TWO DIFFERENT STRUCTURES MEET ON THE GOTEBORG DONATION LAND 1866-CA. 1920: GIS AND HISTORICAL MORPHOLOGICAL ANALYSIS EXPLORE THE TRANSFORMATIONS

G. Enherning

Chalmers University of Technology, Architecture, Gteborg, Sweden

unicorn@chalmers.se

 

Two different structures meet on the Göteborg donation land 1866c. 1920: GIS and historical morphological analysis explore the transformations

This paper aims to clearify the main causes for the transformations of the town pattern and the variations of inertness for the elements of the urban network by using GIS combined with historical morphological analysis.

The Swedish city of Göteborg was founded 1621. Outside the inner town was an area belonging to the town and examined with historical map-overlays through almost 300 years, the so-called donation land.

Immediately after the town foundation so-called landerier* on the donation land began to be leased out. In the beginning they consisted only of agricultural areas but gradually buildings were built and the plots increasingly cultivated. Later they became lavish with manor houses, parks and all kinds of buildings. The donation land, covered with the landerier, had in the 1860s developed a stable pattern.

The industrial revolution in the 1800s affected the development of the town and led to liquidation of the landeri institution. The pressing demand for expansion on the donation land outside the fully built inner town produced the first town plan in 1866 for part of this area. Further plans soon followed. Around 1920 the donation land was almost totally planned and all the landerier had gradually gone back into the towns possession.

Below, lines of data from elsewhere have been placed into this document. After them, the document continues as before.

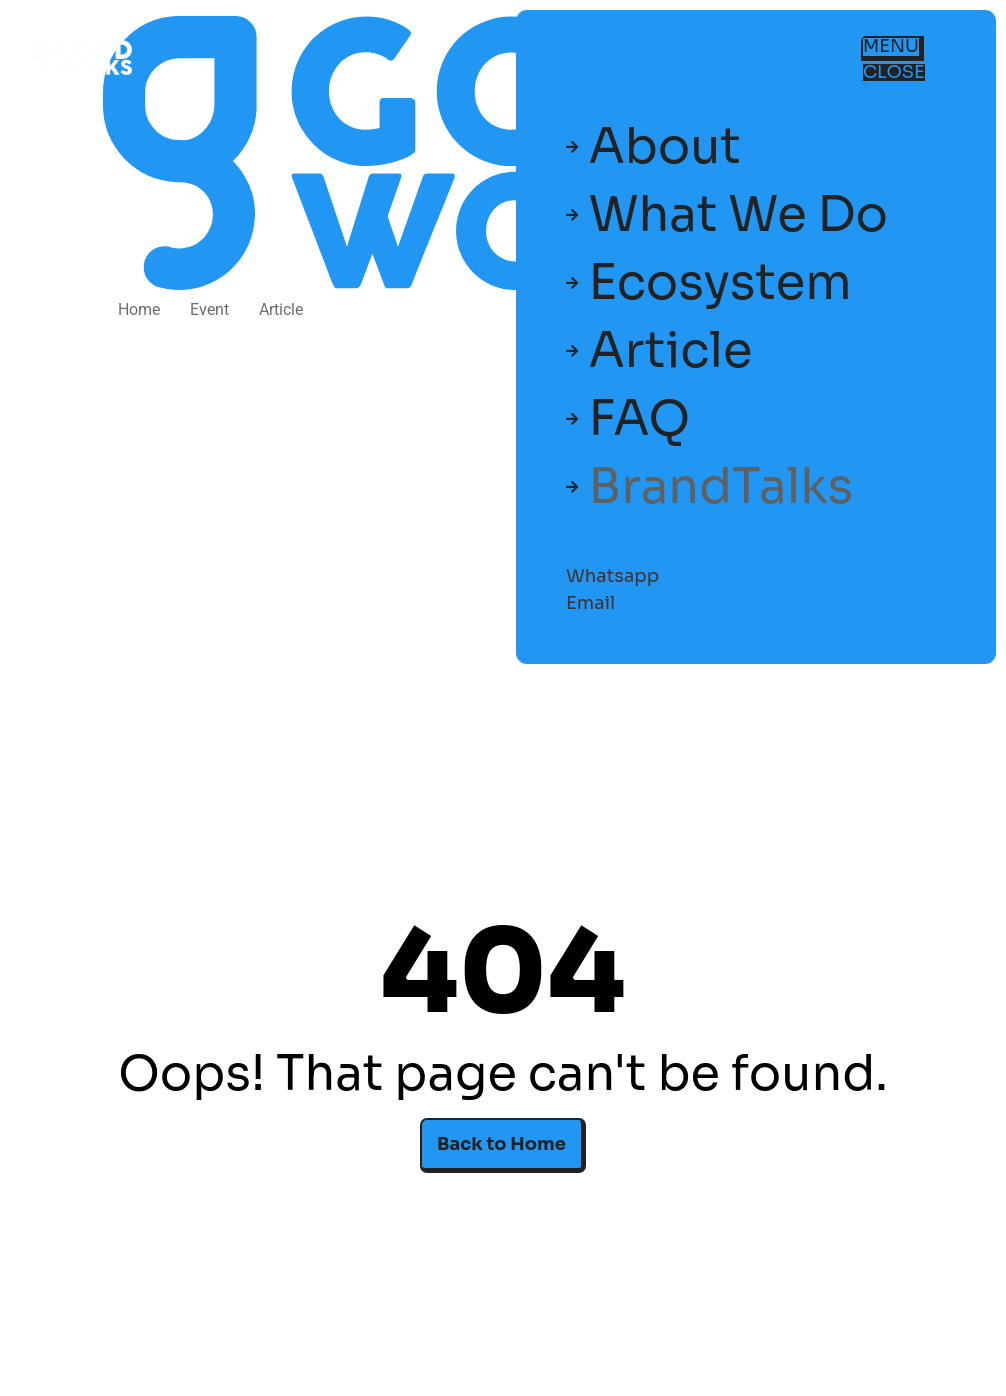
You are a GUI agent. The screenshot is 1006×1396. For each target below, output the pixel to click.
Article (281, 309)
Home (139, 309)
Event (209, 309)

Two completely different structures met on the donation land the landerier and the new town plans. When the plans were put into practice they influenced and claimed the landeri areas with their established structure. But the landerier also affected the expansion.

A number of examples, some also from other towns, and even outside Sweden, show the meeting between these structures. The interaction between these reciprocal developments is examined not only by using morphological theories, but also by using GIS, which gives good opportunity to utilize the complex body of information and illustrate the geographical and building related processes.

A universal morphological system, in which the city is regarded as a network, has been used. This system, consisting of elements, arranged in a chosen structure according to the available means and possibilities, has been applied to the empirical examples.

Historical map-overlays is of great help to understand the city of today and becomes in combination with morphological theories an excellent tool to deepen the analysis of transformations of urban patterns over time and thereby contribute to cartography development.

The originality is the use of GIS for illustrating the historic changes, and the innovation is combining it with morphological theories.

* Landeri, plural landerier: a leasehold agricultural property on the donation land of the town, often with a manor house built on the plot.